If comic book author Tom King has a superpower, it’s that everything he writes turns to gold.
Marvel and DC have each adapted one of his comics, resulting in 2021’s “WandaVision” and 2026’s “Supergirl.” Now, he’s helping forge the rebooted DC Universe with his take on the Green Lanterns — galactic peacekeepers who can create any item imaginable using magic rings.
Green Lanterns have struggled in Hollywood, falling far below the popularity of Superman, Batman and Wonder Woman. Ryan Reynolds brought one of the emerald heroes to life in his infamous “Green Lantern” movie in 2011; the result was a cheesy, CGI-filled disaster. With his new HBO series “Lanterns,” King has reimagined the Lanterns as gritty earthbound detectives, à la Matthew McConaughey’s and Woody Harrelson’s characters in “True Detective.”

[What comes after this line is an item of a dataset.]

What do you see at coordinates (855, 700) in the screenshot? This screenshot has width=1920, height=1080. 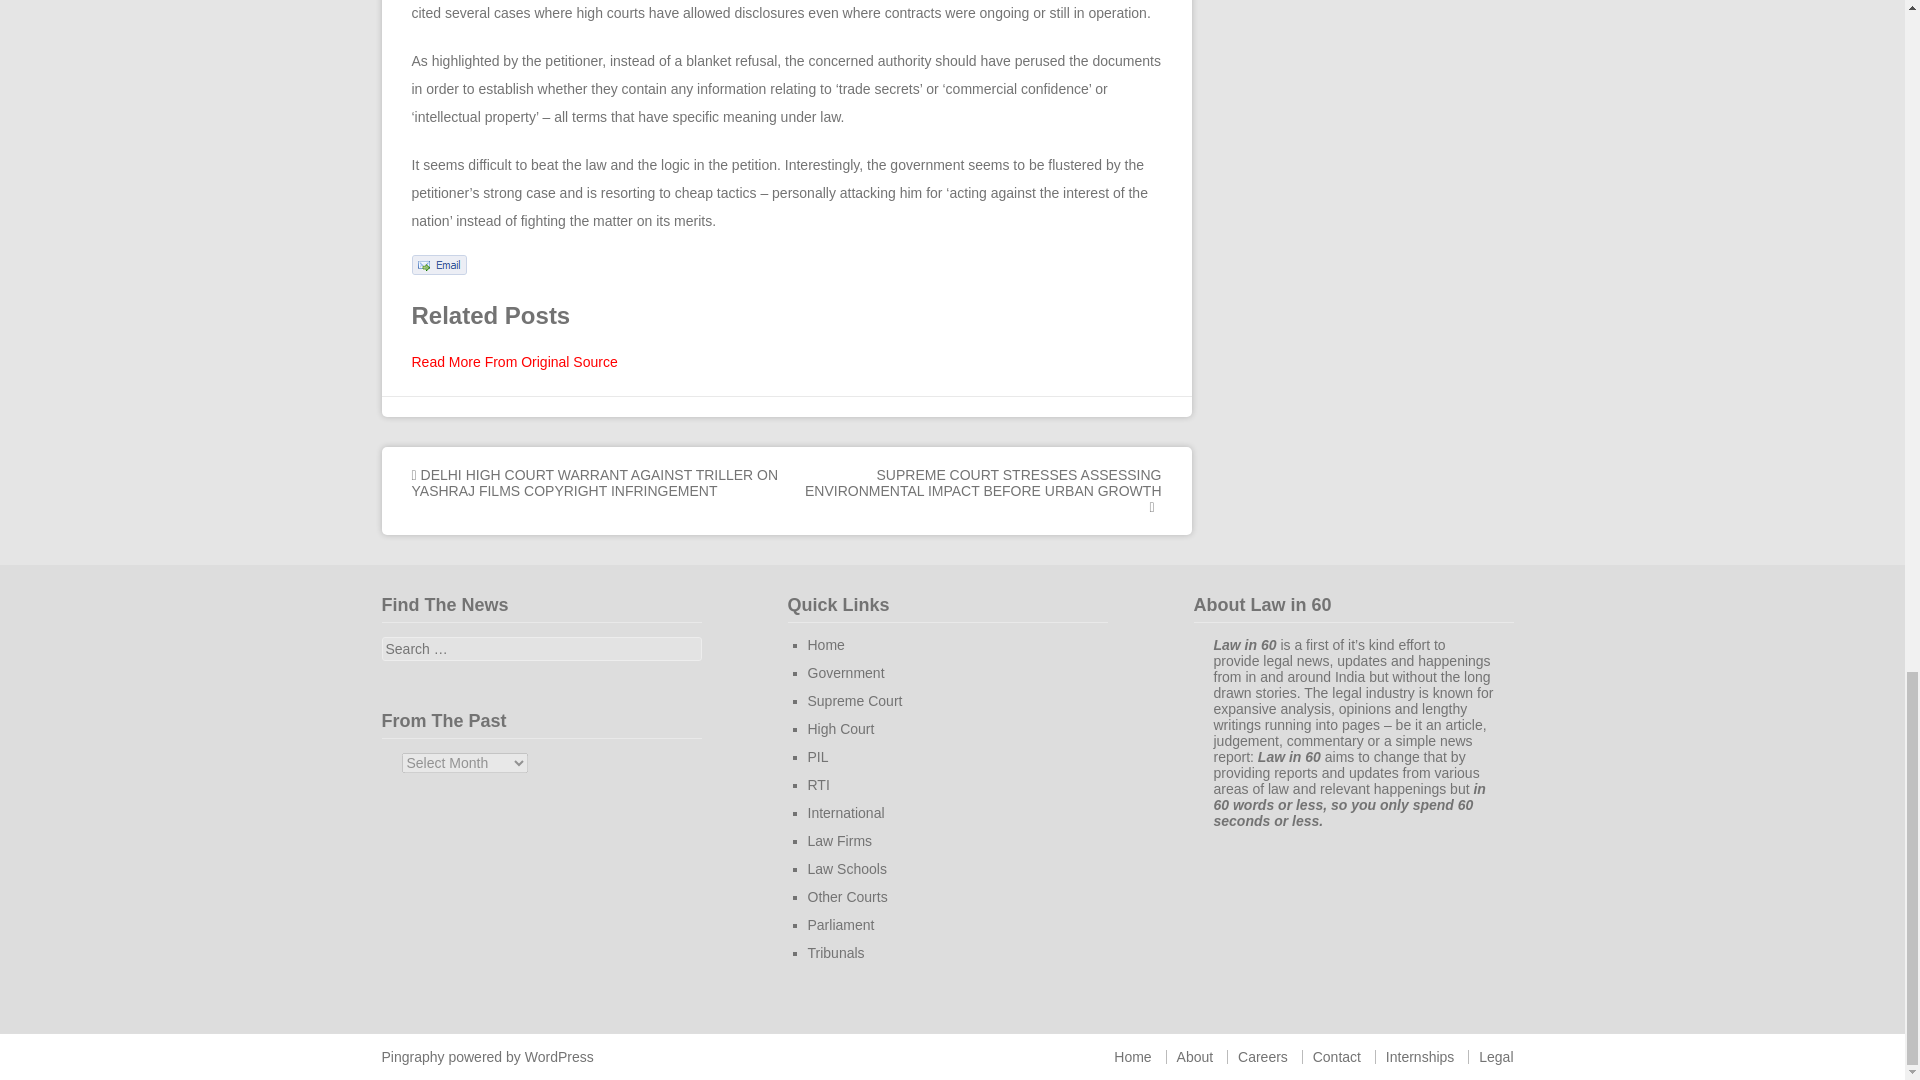 I see `Supreme Court` at bounding box center [855, 700].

So don’t let the superhero genre fool you — “Lanterns” has as much gravitas as HBO’s top dramas; in fact, it’s charting a more mature path for the DC Universe after the spunky adventures in “Superman” and “Supergirl.” In the show, Kyle Chandler plays Hal Jordan, an ornery Green Lantern who is begrudgingly training his upstart protégé (Aaron Pierre). The argumentative duo are summoned to investigate a murder in rural Nebraska that has mysterious connections to dangerous extraterrestrials.